Но вдруг из толпы, которая стояла под горою, раздался громкой крик. «Солдаты, солдаты! Французские солдаты!..» – закричало несколько голосов. Весь народ взволновался; передние кинулись назад; задние побежали вперёд, и в одну минуту улица, идущая в гору, покрылась народом. Молодой человек, пользуясь этим минутным смятением, бросился в толпу и исчез из глаз купца.
– Ушел, разбойник! – сказал он, скрыпя от бешенства зубами. – Да несдобровать же тебе, Иуда-предатель! Господи боже мой, до чего мы дожили! Русской купец – и, может быть, сын благочестивых родителей!..

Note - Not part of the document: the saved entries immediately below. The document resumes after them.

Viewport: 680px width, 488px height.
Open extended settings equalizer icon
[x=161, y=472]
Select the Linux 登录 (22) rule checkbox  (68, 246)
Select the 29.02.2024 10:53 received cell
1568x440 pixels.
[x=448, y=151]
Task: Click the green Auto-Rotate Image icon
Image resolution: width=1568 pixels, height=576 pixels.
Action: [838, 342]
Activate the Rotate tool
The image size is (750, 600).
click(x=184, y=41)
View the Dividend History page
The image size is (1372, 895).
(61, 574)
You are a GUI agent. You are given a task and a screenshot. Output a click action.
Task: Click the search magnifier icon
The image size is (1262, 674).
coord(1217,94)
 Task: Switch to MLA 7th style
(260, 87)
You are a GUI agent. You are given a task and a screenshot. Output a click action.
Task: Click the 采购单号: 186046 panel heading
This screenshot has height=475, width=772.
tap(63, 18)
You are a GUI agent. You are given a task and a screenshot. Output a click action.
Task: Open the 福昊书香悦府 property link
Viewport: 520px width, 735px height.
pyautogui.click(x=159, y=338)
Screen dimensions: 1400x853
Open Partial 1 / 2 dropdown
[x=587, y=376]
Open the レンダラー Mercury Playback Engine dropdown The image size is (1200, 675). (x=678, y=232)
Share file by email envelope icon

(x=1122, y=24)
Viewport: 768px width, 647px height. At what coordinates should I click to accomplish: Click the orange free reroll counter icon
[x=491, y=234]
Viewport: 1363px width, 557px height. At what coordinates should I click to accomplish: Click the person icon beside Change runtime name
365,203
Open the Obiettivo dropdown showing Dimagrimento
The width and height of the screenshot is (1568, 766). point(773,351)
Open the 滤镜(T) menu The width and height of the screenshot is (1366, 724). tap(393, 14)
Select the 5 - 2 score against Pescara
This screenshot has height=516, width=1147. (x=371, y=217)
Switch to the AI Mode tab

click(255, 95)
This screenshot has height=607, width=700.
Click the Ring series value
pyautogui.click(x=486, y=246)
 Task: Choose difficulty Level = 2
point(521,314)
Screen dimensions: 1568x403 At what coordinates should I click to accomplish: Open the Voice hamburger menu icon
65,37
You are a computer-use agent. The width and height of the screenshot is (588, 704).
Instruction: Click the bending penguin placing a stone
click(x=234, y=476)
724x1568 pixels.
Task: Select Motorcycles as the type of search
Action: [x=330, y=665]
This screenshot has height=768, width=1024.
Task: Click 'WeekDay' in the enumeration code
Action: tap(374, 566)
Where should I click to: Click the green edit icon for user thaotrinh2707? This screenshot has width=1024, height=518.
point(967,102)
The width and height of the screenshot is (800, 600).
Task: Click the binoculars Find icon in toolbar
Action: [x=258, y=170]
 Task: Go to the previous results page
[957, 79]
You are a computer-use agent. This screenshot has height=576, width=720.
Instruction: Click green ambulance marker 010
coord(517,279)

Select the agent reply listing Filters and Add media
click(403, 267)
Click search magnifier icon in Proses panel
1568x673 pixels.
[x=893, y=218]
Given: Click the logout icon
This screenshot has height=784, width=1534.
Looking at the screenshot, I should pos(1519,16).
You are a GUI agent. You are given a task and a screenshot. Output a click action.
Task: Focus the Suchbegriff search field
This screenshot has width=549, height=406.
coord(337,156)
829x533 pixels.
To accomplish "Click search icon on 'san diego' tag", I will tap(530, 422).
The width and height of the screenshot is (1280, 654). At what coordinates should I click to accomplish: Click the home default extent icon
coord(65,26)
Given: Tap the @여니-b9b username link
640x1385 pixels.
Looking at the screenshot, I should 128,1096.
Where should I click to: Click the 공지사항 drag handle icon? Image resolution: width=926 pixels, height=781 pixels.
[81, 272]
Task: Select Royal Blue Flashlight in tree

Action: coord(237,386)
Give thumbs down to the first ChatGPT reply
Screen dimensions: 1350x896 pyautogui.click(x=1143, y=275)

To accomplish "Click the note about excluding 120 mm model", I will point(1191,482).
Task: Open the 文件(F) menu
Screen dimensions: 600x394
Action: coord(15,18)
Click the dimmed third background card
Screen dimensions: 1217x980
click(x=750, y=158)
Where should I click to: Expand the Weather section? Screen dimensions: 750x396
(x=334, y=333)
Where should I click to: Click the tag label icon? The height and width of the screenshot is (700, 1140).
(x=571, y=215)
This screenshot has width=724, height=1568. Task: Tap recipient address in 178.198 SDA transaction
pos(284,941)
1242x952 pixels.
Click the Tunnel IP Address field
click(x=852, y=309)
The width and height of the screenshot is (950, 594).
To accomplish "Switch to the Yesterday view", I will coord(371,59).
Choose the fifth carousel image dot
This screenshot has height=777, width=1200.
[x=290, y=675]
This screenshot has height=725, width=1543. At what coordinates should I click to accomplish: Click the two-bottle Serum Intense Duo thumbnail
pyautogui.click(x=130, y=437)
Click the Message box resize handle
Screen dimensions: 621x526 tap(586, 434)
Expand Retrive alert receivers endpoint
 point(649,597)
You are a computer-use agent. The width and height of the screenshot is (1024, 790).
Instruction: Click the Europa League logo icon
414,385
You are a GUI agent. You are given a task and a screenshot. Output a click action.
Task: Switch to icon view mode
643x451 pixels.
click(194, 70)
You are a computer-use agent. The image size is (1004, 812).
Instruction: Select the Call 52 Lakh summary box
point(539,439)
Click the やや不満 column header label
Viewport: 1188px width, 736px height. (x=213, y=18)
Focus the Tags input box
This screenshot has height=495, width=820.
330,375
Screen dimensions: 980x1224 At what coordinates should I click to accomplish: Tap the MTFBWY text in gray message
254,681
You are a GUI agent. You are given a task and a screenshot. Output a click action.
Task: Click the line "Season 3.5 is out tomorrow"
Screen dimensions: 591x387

Меж тем небольшой отряд, наделавший так много тревоги, приблизился к мосту; впереди шло человек пятьсот безоружных французов, и не удивительно, что они перепугали народ. Издали их нельзя было принять за пленных, которых обыкновенно водят беспорядочной толпою. Напротив, эти французы шли по улице почти церемониальным маршем, повзводно, тихим, ровным шагом и даже с наблюдением должной дистанции. Конвой, состоящий из полуроты пехотных солдат, шёл позади, а сбоку ехал на казацкой лошади начальник их, толстый, лет сорока офицер, в форменном армейском сюртуке; рядом с ним ехали двое русских офицеров: один раненный в руку, в плаще и уланской шапке; другой в гусарском мундире, фуражке и с обвязанной щекою. Гусарской офицер первой заметил ошибку народа.
– Посмотрите, Зарядьев, – сказал он пехотному офицеру, – ведь нас приняли за французов; а все ты виноват: твои пленные маршируют, как на ученье.
– А по-твоему, лучше бы, – возразил пехотной офицер, – чтоб они шли как попало. Если б им от этого было легче, то так бы уж и быть; а то что толку? Как хочешь иди, а переход надобно сделать. Посмотришь у других – терпеть не могу – разбредутся по сторонам: одни убегут вперёд, другие оттянут за версту; ну то ли дело, когда идут порядком? Самим веселее. Эй, Демин! – продолжал он, обращаясь к видному унтер-офицеру, – забеги вперёд и приостанови первый взвод. Куда торопятся эти французы! Да посмотри, правой-то фланг совсем завалился. Уланской офицер улыбнулся.
– Ну что ты смеешься, Сборской? – сказал гусарской офицер. – Зарядьев прав: он любит дисциплину и порядок, зато, посмотри, какая у него рота; я видел её в деле – молодцы! под ядрами в ногу идут.
– Что ты, Зарецкой! Я вовсе не думал смеяться; да признаюсь, мне и не до того: рука моя больно шалит. Послушай, братец! Наше торжественное шествие может продолжиться долго, а дом моей тетки на Мясницкой: поедем скорее.
– Поедем.
Оба кавалериста кивнули головами Зарядьеву и пустились рысью к Смоленскому рынку.
– Ты долго проживешь в Москве? – спросил Зарецкой своего товарища.
– Долго? Да разве это зависит от меня? Может быть, дня через три сюда пожалуют гости, с которыми я пировать вовсе не намерен.
– Так ты полагаешь, что их не встретят?..
– Пушечными выстрелами? Вряд ли. Да и депутации также не будет.
– Ну, бог знает. Я думаю, в Москве наберется ещё десятка два-три французских учителей; Наполеон назовет их в своем бюллетене сенаторами, а добрые парижане всему поверят. Однако же, что ни говори, а свое поневоле любишь. Я терпеть не могу Москвы, а теперь мне её жаль. В прошлую зиму я прожил в ней два месяца и чуть не умер с тоски: театр предурной, балы прескучные, а сплетней, сплетней!.. Ну, право, здесь в одни сутки услышишь больше комеражей, чем в круглый год в нашем благочестивом Петербурге, который также не очень забавен – надобно отдать ему эту справедливость.